Work to be completed: Look below for the line that has "Viewport: 424px width, 409px height.". Set down the lines from there through the line that has "Select the 140码", exactly as written.

(Beginning of Available data)

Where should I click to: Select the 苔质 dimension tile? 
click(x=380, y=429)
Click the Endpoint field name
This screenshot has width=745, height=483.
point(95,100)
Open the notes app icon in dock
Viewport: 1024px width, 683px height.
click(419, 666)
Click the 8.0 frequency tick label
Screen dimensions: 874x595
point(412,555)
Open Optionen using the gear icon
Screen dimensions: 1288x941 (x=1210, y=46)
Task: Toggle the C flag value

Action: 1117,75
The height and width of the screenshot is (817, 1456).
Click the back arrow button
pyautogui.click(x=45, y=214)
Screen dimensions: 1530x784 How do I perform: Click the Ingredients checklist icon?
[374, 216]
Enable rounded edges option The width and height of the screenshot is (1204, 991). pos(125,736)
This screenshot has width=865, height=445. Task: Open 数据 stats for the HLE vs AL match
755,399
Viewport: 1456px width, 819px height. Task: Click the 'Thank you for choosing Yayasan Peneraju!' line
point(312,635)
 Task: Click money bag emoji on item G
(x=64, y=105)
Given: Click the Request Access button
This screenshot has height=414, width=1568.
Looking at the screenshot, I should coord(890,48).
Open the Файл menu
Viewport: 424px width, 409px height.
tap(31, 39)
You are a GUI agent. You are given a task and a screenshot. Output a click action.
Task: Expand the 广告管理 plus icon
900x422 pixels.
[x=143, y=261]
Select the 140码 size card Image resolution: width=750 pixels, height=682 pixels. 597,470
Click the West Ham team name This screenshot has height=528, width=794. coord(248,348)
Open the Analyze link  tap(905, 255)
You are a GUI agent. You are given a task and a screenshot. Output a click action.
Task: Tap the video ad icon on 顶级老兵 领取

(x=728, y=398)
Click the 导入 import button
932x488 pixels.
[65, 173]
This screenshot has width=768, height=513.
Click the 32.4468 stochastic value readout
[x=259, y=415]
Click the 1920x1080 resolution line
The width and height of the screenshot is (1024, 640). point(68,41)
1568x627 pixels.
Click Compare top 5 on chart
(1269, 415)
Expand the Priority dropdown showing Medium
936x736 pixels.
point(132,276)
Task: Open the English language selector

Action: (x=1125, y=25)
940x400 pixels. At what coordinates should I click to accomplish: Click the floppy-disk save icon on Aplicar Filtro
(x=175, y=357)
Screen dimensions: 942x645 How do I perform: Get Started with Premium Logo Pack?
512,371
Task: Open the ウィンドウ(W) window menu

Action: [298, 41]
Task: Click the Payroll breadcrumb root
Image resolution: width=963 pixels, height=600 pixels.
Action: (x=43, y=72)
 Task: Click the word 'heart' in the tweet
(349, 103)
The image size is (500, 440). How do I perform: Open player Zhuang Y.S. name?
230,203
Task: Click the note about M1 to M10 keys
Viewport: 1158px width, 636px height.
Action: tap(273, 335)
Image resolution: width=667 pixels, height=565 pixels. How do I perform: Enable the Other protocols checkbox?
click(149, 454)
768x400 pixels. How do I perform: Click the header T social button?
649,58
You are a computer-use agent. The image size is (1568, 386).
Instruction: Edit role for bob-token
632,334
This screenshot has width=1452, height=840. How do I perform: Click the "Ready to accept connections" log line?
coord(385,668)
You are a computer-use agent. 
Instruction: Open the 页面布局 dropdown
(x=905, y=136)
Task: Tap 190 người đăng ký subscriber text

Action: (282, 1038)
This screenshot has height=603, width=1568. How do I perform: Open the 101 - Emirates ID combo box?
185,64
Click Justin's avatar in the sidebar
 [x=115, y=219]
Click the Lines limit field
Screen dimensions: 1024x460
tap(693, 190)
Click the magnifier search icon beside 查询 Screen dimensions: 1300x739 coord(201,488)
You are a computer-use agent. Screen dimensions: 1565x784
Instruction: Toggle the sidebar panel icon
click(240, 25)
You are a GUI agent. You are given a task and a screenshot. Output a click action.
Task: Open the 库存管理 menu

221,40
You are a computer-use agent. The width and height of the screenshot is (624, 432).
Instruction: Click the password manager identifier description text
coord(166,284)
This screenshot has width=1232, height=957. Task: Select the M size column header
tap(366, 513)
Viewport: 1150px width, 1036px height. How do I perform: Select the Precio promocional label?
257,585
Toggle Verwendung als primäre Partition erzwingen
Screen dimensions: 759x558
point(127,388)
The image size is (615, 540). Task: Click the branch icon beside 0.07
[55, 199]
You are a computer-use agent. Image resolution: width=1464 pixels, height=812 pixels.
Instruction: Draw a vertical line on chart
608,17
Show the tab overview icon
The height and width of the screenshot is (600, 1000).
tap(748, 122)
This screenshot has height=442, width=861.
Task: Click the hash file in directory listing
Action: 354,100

(End of Available data)

Exercise response:
Viewport: 424px width, 409px height.
tap(31, 39)
You are a GUI agent. You are given a task and a screenshot. Output a click action.
Task: Expand the 广告管理 plus icon
900x422 pixels.
[x=143, y=261]
Select the 140码 size card Image resolution: width=750 pixels, height=682 pixels. 597,470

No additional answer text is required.